» **Directions**
In the tool list below, what default number of months does get_performance_history use?

» **Text provided**
:::
Claude calls these automatically based on what you ask. You don't invoke them directly.
| Tool | What it does | Key arguments |
|---|---|---|
| screen_plants | Filter all 885 plants by any combination of criteria | state, nerc_region, min_gap, min_score, min_mw, distress_flavor, residual_flag |
| export_screen_to_csv | Same filters, always returns CSV. Use when you want a spreadsheet. | same as screen_plants |
| get_plant_detail | Full record for a single plant: flags, decomposition, narrative | plant_id |
| explain_distress | Plain-English analysis of what's driving a plant's underperformance | plant_id |
| get_performance_history | Monthly capacity factor vs peer median time series | plant_id, months (default 24) |
| get_hail_timeline | Hail events within 50km sorted by date, with magnitude in inches | plant_id |
| get_distress_leaders | Top N most distressed plants nationally or within a region | n, state, nerc_region |
| get_region_summary | Aggregate stats per NERC region: count, median gap, % underperforming | nerc_region (optional) |
| compare_plants | Side-by-side comparison of 2-5 plants by key metrics | plant_ids[] |
| find_by_owner | All plants matching an owner name (partial, case-insensitive) | owner_name |
| get_methodology | Full methodology: peer cohort logic, gap formula, decomposition rules | none |
What an analyst would spend 2-3 hours doing across EIA, NOAA, and Excel. With the MCP connected, this takes 30 seconds.
:::
» **Material supplied**
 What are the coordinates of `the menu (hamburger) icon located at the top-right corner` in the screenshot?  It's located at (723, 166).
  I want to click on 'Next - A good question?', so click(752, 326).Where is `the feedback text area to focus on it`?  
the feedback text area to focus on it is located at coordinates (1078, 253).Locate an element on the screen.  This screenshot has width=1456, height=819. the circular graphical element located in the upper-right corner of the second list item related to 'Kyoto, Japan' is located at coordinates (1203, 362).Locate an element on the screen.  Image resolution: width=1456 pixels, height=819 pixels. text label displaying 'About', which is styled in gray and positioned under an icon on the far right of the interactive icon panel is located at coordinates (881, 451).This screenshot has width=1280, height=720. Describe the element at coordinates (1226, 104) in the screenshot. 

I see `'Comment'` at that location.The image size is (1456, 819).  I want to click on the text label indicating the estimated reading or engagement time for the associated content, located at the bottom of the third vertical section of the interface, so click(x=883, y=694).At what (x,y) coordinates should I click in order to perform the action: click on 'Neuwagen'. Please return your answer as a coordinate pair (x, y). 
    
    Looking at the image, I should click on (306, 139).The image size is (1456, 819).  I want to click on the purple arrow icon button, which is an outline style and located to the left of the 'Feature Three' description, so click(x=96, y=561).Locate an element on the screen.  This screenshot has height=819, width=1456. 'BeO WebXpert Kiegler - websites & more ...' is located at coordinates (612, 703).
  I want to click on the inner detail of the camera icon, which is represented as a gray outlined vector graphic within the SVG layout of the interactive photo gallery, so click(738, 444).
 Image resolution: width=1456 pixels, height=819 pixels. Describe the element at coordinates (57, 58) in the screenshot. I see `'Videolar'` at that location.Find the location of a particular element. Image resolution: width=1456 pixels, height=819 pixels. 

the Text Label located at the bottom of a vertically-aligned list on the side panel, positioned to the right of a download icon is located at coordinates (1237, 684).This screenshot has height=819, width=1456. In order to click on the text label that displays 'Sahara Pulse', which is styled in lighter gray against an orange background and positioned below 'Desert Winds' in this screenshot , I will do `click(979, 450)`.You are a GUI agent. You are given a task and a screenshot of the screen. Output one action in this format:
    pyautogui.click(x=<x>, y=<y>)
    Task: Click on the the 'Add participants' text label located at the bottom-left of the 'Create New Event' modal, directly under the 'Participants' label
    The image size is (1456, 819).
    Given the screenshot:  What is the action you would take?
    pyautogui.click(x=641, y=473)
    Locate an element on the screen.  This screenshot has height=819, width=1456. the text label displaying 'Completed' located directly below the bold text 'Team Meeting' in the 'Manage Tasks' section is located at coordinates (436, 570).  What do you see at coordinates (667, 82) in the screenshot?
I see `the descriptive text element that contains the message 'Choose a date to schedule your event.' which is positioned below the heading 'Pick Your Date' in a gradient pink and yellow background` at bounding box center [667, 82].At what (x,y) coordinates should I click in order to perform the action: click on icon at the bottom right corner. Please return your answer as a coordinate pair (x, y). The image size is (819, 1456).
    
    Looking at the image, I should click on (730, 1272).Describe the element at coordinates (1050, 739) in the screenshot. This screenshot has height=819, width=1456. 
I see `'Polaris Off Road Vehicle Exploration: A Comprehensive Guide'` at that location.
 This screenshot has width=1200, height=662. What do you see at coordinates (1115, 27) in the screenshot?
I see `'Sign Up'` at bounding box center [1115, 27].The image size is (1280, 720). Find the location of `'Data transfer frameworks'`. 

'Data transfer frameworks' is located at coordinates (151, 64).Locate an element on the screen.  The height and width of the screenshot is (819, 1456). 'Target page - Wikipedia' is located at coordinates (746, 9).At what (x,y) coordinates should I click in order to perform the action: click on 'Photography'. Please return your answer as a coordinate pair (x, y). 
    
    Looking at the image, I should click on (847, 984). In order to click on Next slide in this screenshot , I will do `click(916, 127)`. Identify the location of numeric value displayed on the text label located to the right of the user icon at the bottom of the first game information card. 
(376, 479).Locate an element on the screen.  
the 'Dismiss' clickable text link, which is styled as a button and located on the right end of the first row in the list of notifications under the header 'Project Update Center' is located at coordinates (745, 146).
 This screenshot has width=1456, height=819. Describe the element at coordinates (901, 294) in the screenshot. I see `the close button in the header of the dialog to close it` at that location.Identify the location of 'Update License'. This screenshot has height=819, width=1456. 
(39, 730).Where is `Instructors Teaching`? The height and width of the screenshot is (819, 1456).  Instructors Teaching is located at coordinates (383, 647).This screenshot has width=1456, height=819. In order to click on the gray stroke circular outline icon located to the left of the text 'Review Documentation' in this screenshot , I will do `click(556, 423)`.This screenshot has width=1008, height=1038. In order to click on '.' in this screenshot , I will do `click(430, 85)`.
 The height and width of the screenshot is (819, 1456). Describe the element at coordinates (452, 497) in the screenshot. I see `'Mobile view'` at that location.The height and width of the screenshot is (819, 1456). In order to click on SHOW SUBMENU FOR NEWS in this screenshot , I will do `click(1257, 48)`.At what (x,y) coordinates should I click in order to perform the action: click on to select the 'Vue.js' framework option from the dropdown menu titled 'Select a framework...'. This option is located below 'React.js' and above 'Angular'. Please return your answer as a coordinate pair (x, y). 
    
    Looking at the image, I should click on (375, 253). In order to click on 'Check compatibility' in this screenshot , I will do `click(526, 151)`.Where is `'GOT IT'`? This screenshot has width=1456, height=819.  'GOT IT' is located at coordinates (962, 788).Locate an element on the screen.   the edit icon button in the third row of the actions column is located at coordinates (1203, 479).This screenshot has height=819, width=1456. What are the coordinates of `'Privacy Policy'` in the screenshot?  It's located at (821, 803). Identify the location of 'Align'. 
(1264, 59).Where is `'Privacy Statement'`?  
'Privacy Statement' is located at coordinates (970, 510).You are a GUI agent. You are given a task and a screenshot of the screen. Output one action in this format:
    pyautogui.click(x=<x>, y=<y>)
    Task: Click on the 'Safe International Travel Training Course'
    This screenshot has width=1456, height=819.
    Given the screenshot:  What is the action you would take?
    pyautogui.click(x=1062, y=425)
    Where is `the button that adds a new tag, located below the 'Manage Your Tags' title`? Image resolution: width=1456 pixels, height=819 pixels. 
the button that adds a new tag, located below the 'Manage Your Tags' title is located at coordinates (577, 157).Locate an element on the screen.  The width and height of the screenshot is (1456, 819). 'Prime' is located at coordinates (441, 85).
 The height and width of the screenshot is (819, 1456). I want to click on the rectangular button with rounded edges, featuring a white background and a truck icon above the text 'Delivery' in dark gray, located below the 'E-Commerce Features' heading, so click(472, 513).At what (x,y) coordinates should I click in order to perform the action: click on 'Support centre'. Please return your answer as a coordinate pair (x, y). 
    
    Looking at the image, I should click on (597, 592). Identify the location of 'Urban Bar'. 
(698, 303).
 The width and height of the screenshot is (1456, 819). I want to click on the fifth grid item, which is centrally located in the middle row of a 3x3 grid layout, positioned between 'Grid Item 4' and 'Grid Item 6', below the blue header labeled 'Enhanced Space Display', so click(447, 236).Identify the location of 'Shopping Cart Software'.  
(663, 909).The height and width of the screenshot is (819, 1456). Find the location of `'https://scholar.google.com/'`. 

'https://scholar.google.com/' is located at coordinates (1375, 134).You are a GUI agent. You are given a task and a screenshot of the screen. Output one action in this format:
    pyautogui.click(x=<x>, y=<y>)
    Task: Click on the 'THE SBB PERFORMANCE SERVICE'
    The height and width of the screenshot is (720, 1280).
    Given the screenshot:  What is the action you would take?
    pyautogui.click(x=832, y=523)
:::
» **Reply to the task**
24 months.